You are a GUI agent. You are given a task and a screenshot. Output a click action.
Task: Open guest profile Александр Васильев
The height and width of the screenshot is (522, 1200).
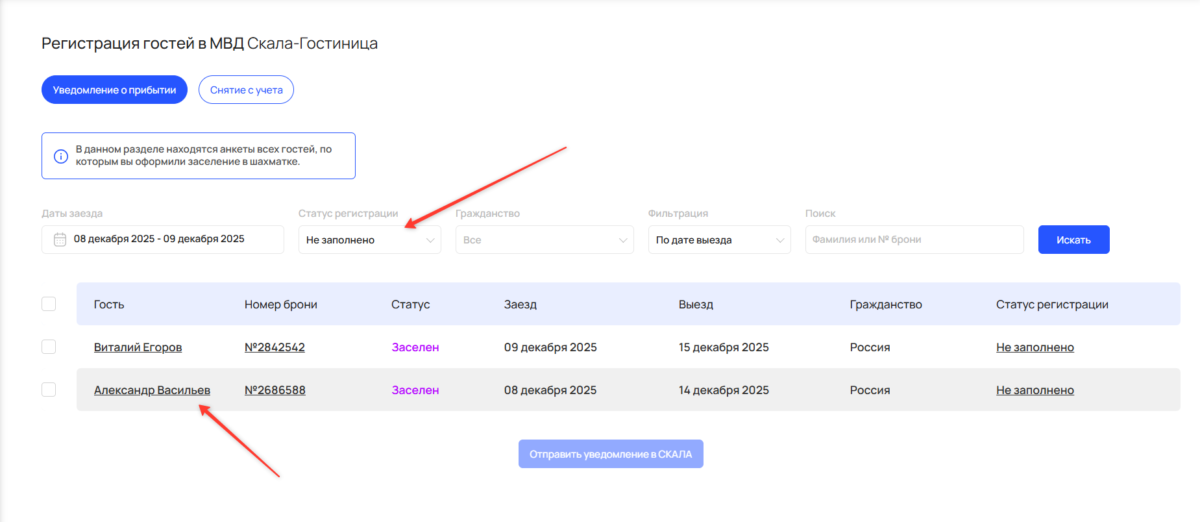pyautogui.click(x=152, y=391)
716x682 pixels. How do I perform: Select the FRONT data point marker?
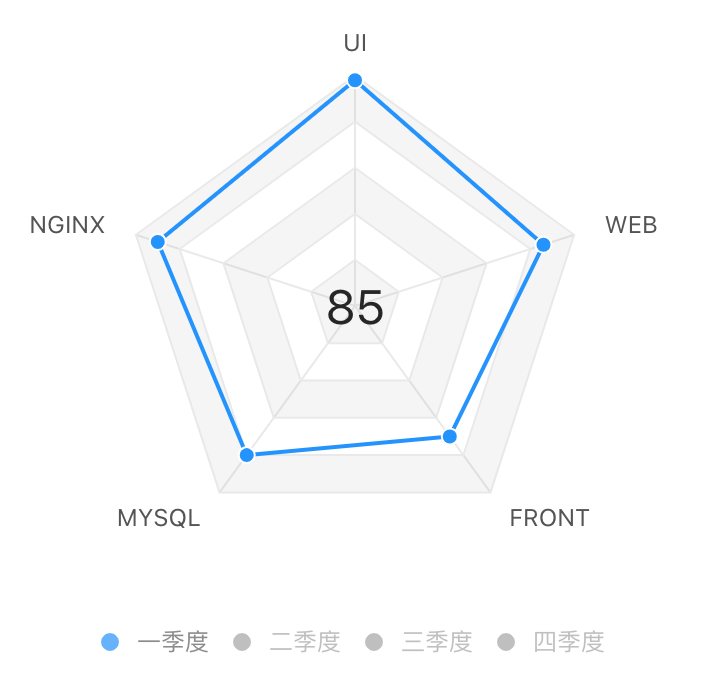click(x=450, y=436)
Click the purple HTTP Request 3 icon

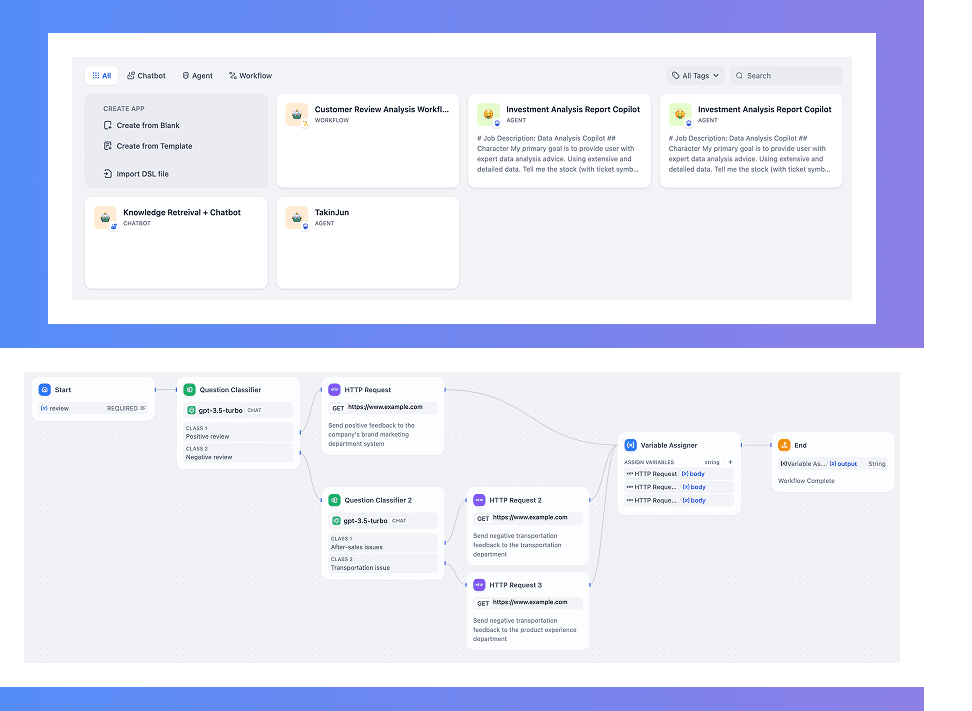click(x=479, y=585)
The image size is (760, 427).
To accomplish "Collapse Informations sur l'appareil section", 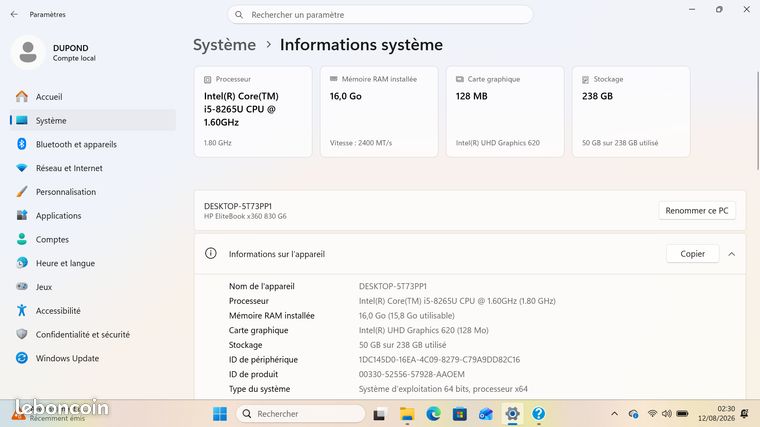I will tap(731, 254).
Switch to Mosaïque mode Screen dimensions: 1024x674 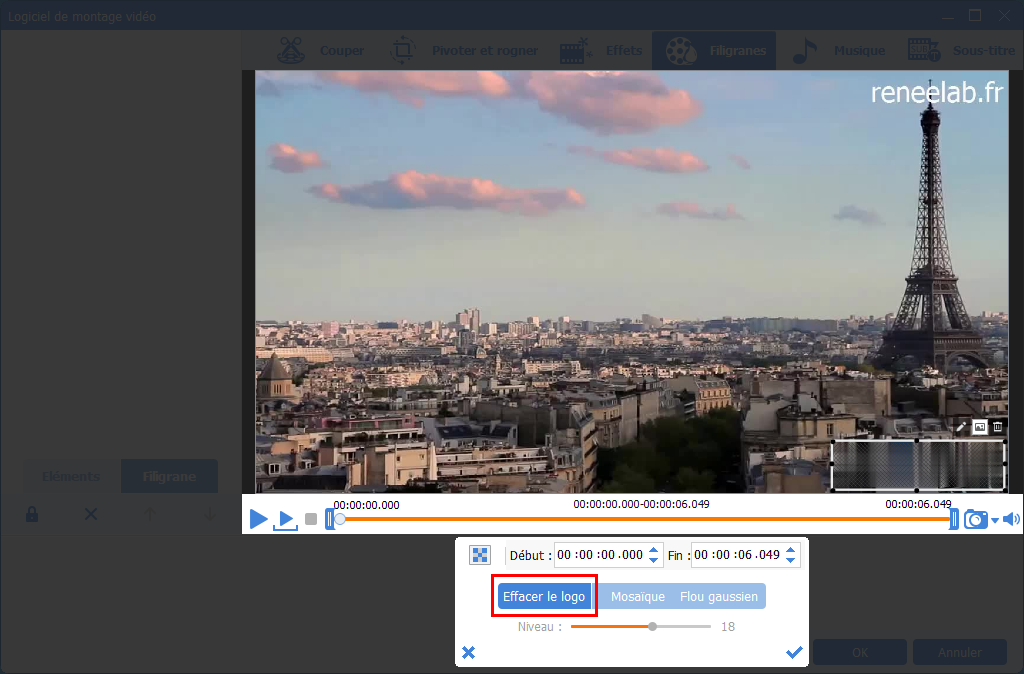point(637,597)
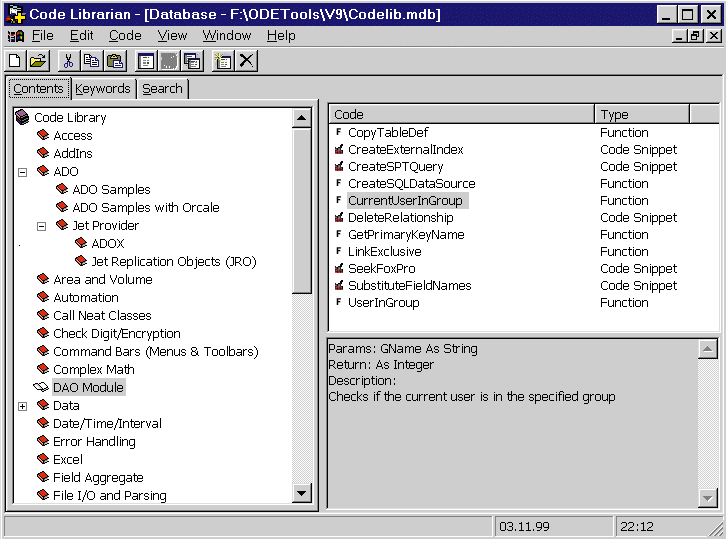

TASK TO COMPLETE = Only the lines that lie between the start of the listing and the line containing "The image size is (760, 427).", both included, belong in the answer; write them out exactly and omit pictures.

EXERCISE RESPONSE =
You are a GUI agent. You are given a task and a screenshot. Output a click action.
Task: Open guest profile Александр Васильев
The height and width of the screenshot is (522, 1200).
pyautogui.click(x=152, y=391)
716x682 pixels. How do I perform: Select the FRONT data point marker?
click(x=450, y=436)
Click the purple HTTP Request 3 icon

click(x=479, y=585)
The image size is (760, 427).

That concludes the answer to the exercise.